[The data Boundary: Start]
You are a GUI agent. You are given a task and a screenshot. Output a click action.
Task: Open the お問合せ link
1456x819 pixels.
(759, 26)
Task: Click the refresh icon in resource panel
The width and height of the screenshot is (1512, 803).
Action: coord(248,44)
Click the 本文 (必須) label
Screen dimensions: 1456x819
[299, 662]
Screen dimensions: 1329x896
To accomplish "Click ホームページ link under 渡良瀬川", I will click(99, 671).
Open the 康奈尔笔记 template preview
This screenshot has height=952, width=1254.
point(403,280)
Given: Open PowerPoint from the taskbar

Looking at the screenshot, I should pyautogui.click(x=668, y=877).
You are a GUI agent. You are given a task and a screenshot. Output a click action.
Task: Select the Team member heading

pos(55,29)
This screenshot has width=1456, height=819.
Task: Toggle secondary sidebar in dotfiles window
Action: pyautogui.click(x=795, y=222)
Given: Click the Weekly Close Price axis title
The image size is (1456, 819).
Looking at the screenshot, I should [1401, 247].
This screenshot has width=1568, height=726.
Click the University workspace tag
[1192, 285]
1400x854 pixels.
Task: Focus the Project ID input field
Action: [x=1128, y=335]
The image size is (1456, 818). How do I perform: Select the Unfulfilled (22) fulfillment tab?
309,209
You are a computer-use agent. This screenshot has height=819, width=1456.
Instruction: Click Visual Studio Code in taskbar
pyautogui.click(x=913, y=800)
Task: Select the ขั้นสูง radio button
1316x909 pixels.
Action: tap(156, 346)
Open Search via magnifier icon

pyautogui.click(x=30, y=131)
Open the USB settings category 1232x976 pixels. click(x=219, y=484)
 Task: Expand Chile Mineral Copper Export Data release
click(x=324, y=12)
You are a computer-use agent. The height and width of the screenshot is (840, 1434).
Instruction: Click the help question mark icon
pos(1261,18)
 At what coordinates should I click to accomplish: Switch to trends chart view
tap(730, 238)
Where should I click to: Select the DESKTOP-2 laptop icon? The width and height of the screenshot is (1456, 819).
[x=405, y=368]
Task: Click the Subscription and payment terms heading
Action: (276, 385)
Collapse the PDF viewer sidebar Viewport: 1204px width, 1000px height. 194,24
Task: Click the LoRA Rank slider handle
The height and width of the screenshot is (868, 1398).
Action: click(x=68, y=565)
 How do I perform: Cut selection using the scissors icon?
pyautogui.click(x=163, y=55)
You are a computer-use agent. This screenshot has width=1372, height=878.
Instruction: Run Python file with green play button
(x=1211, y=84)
[The data Boundary: End]
Task requirements
With nothing left out, copy the data above exactly.

Task response
You are a GUI agent. You are given a task and a screenshot. Output a click action.
Task: Open the お問合せ link
1456x819 pixels.
(759, 26)
Task: Click the refresh icon in resource panel
The width and height of the screenshot is (1512, 803).
Action: coord(248,44)
Click the 本文 (必須) label
Screen dimensions: 1456x819
[299, 662]
Screen dimensions: 1329x896
To accomplish "Click ホームページ link under 渡良瀬川", I will click(99, 671).
Open the 康奈尔笔记 template preview
This screenshot has height=952, width=1254.
point(403,280)
Given: Open PowerPoint from the taskbar

Looking at the screenshot, I should pyautogui.click(x=668, y=877).
You are a GUI agent. You are given a task and a screenshot. Output a click action.
Task: Select the Team member heading

pos(55,29)
This screenshot has width=1456, height=819.
Task: Toggle secondary sidebar in dotfiles window
Action: pyautogui.click(x=795, y=222)
Given: Click the Weekly Close Price axis title
The image size is (1456, 819).
Looking at the screenshot, I should [1401, 247].
This screenshot has width=1568, height=726.
Click the University workspace tag
[1192, 285]
1400x854 pixels.
Task: Focus the Project ID input field
Action: [x=1128, y=335]
The image size is (1456, 818). How do I perform: Select the Unfulfilled (22) fulfillment tab?
309,209
You are a computer-use agent. This screenshot has height=819, width=1456.
Instruction: Click Visual Studio Code in taskbar
pyautogui.click(x=913, y=800)
Task: Select the ขั้นสูง radio button
1316x909 pixels.
Action: tap(156, 346)
Open Search via magnifier icon

pyautogui.click(x=30, y=131)
Open the USB settings category 1232x976 pixels. click(x=219, y=484)
 Task: Expand Chile Mineral Copper Export Data release
click(x=324, y=12)
You are a computer-use agent. The height and width of the screenshot is (840, 1434).
Instruction: Click the help question mark icon
pos(1261,18)
 At what coordinates should I click to accomplish: Switch to trends chart view
tap(730, 238)
Where should I click to: Select the DESKTOP-2 laptop icon? The width and height of the screenshot is (1456, 819).
[x=405, y=368]
Task: Click the Subscription and payment terms heading
Action: (276, 385)
Collapse the PDF viewer sidebar Viewport: 1204px width, 1000px height. 194,24
Task: Click the LoRA Rank slider handle
The height and width of the screenshot is (868, 1398).
Action: click(x=68, y=565)
 How do I perform: Cut selection using the scissors icon?
pyautogui.click(x=163, y=55)
You are a computer-use agent. This screenshot has width=1372, height=878.
Instruction: Run Python file with green play button
(x=1211, y=84)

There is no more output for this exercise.